Mustafa Özer'in teknik direktörlük karnesi, Eskişehir'de soru işaretlerine neden oldu.
Mustafa Özer'in teknik direktörlük karnesi, Eskişehir'de soru işaretlerine neden oldu. Bir dönem takım kaptanlığımızı da yapan Mustafa Özer, birinci ligde ilk kez bir takım çalıştıracak. İkinci ligde bir ara Yeni Orduspor'u çalıştıran Özer acaba bu yükün altından kalkabilir mi? Şimdi isterseniz biraz büyük resme bakalım... Eskişehirspor küme düşebilir. Belli ki devre arasında pek çok futbolcumuzla yollarımız ayrılacak. Bu futbolcuları kadroda tutacak ekonomik gücümüz yok. Yönetimin yapabileceği şey, kadrodaki futbolcularımızın ve kulüp personelinin maaşlarını ödemek, kulübün rutin harcamalarını üstlenmek. Dolayısıyla eğer kümede kalacaksak, bunu alt yapıdan yetişen futbolcularla yapacağız; başka çaremiz yok!.. Mustafa Özer'in her ne kadar birinci lig tecrübesi olmasa da TFF tarafından milli takımların alt yapılarında görevlendirilmiş bir isim. Buradaki çalışmalarının başarılı olduğunu görüyoruz. Dolayısıyla Mustafa Özer 16 yaşındaki bir delikanlının nasıl düşündüğünü, 21 yaşındaki bir gencin neleri hedeflediğini çok iyi bilen ve onları yönetmesini başaran bir isim. Bizim de tam ihtiyaç duyduğumuz özellikler bunlar. Öte yandan ileride bazı maçlar kaybedildiği zaman, Özer'in birinci lig tecrübesinin bulunmaması, daha çok eleştirilmesine ve yıpratılmasına neden olacak. İşte bu noktada Mustafa Özer'e destek, adaşı Mustafa Akgören'den geldi. Başkan Akgören, "Biz Mustafa Özer kardeşimize güvendiğimiz için davet ettik. Futbolculuğuna, antrenörlüğüne, karakterine kefiliz" ifadelerinde bulundu. Anlaşıldığı kadarıyla yöneticiler, "Bu sene kümede kalırsak ne mutlu. Ancak küme düşersek ikinci ligde genç futbolcularımızla yeniden şampiyonluğa oynayalım. Bu iş için de genç futbolcuları çalıştıracak bir teknik direktöre şimdiden sahip olalım" diye düşünmüşler. Bana kalırsa doğru düşünmüşler.

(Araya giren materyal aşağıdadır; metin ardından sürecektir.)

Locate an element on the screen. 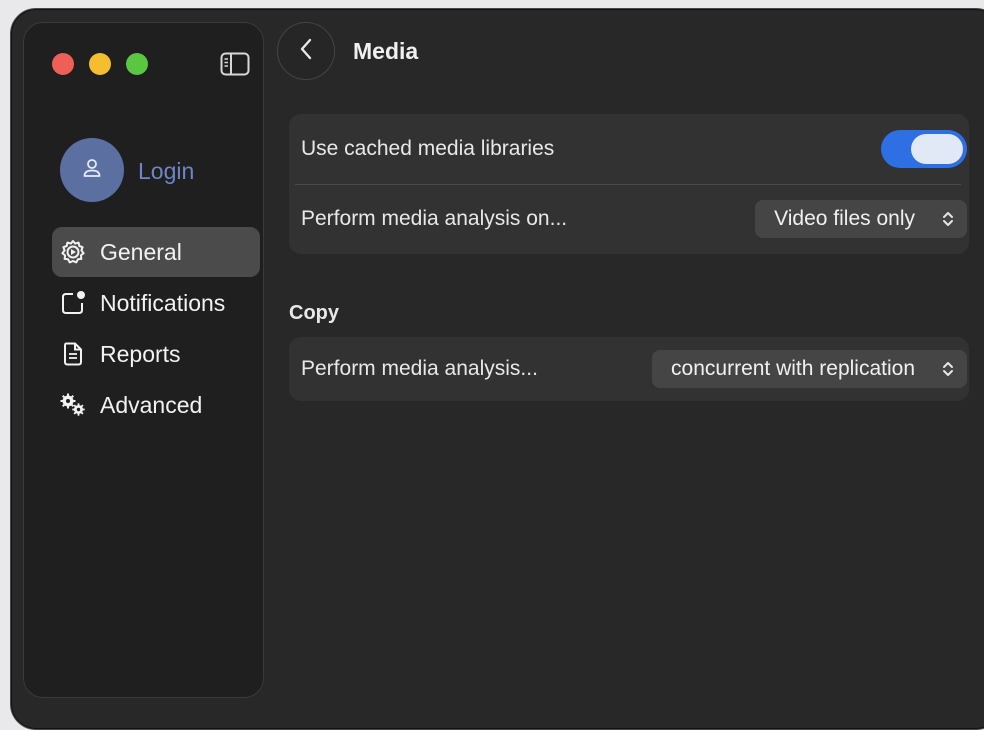 This screenshot has height=730, width=984. media-analysis-value: Video files only is located at coordinates (844, 218).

Eskişehir'i örnek alırlarsa...
Siyaset bir anlamda boşluk doldurma sanatı. Rakibinizin gerilediği noktada ilerlemeyi başarıyorsanız, kazanan taraf oluyorsunuz. CHP Genel Merkezi'nin yaptırdığı bir anket, CHP'nin AK Parti'den boşalan yerleri doldurmaya başladığını gösteriyor. 31 Mart ve 23 Haziran seçimlerinde CHP'liler büyük bir fırsat yakaladı. Görüldüğü kadarıyla ilk dokuz aylık süre içerisinde CHP'li belediyeler halk desteğini artırmış. Tabii bu belediyelerin arasında Eskişehir de var. 31 Mart'ta halkın yüzde 52,3 desteğini alan Büyükerşen yönetiminin şu andaki desteği 56.8'e yükselmiş. Ancak araştırma yalnızca büyükşehirlerde yapıldığı için Kazım Kurt ve Ahmet Ataç yönetiminin destek oranını bilemiyoruz. CHP ayrıca Ankara'daki oyunu yüzde 50,9'dan 54,9'a yükseltmiş. İstanbul'da da İmamoğlu oylarını yüzde 54,5 rakamıyla korumayı başarmış. Yerel iktidarlar, genel seçimleri kazanmanın anahtarı. Eskişehir gibi merkez sağcı bir şehirde CHP oylarını sürekli artırdı. Tabii burada sihirli kelime 'Yılmaz Büyükerşen' idi. Şimdi CHP'liler benzer başarıları Türkiye genelinde elde ederek oylarını artırma şansına sahipler. Ancak bunu yapabilmeleri için iyi bir belediyecilik sergilemeleri gerekiyor. "Bu CeHaPe'liler üç tane kazı güdemez" iddiaları Eskişehir'de iş yapmıyor. Demek ki iyi çalışırsanız, bir takım ön yargıları bertaraf etmeniz mümkünmüş. Eğer CHP'liler Eskişehir'deki belediyeciliği örnek alırlarsa, yakaladıkları büyük fırsatı değerlendirebilir. Yok belediyelerde başarısız olurlarsa, iktidarı ancak rüyalarında görebilirler.